■ Required action: Output every entry below exactly, without its pictures.

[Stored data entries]
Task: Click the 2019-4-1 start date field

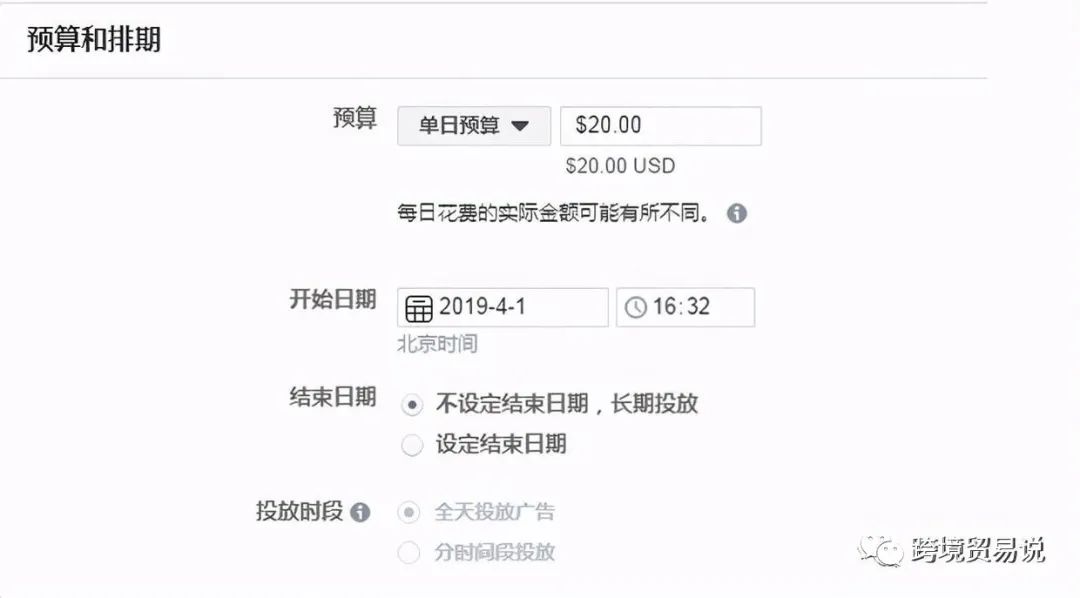Action: tap(503, 307)
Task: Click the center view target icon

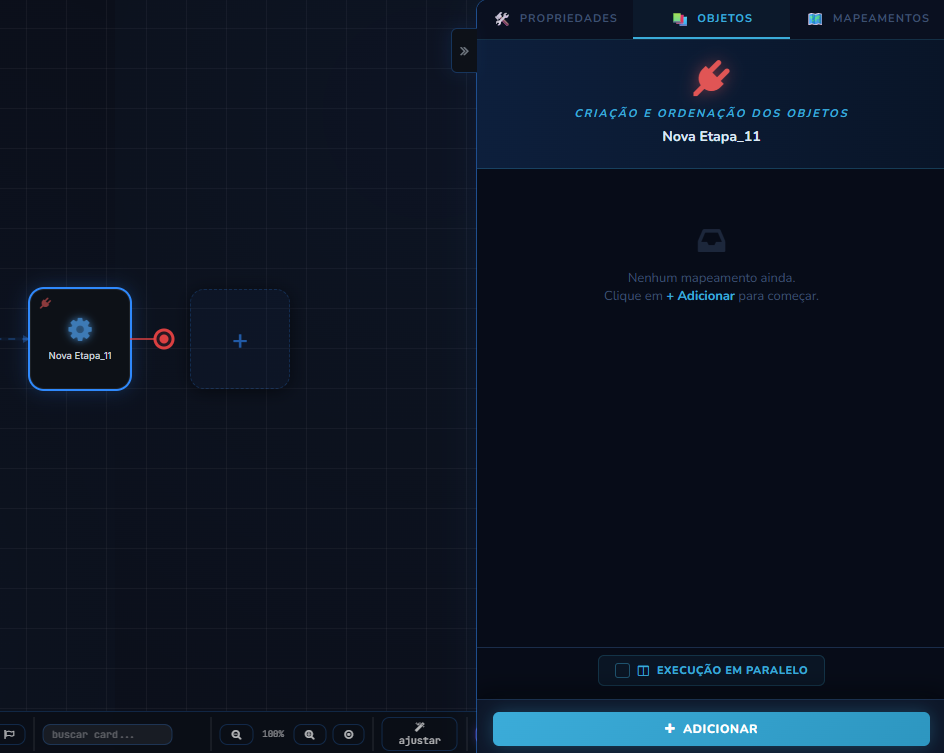Action: coord(349,734)
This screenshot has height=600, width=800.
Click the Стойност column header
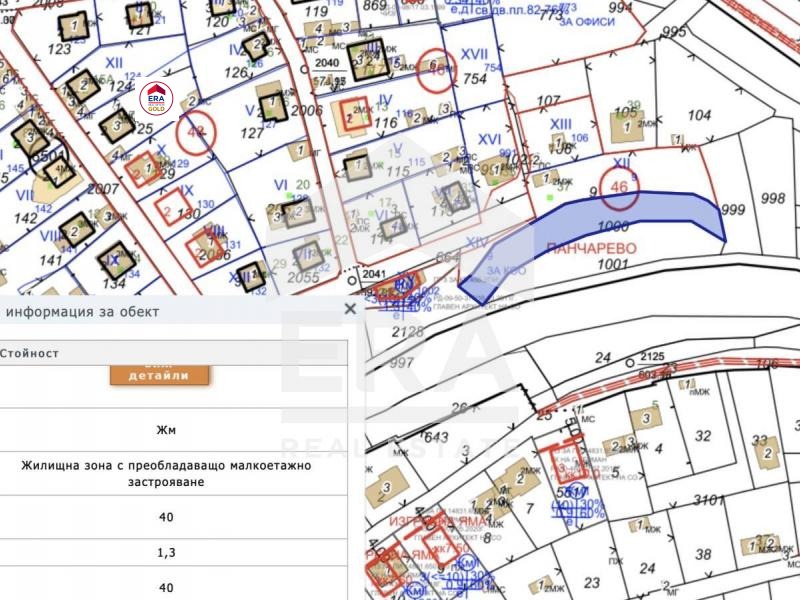[30, 353]
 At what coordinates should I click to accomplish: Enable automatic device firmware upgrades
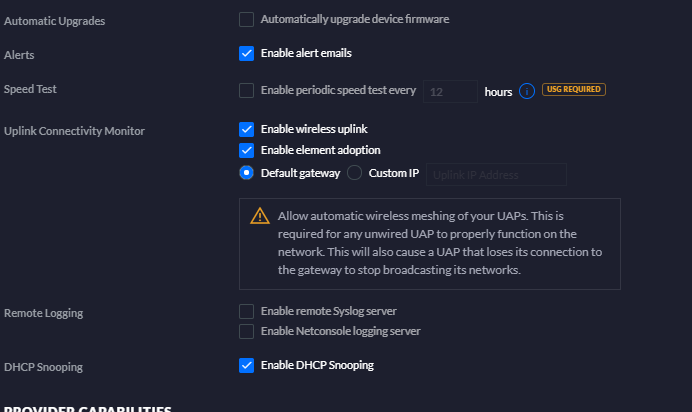[246, 19]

■ Result of this task:
Task: Click the 2019-4-1 start date field

Action: tap(503, 307)
Task: Click the center view target icon

Action: coord(349,734)
This screenshot has height=600, width=800.
Click the Стойност column header
[30, 353]
 At what coordinates should I click to accomplish: Enable automatic device firmware upgrades
[246, 19]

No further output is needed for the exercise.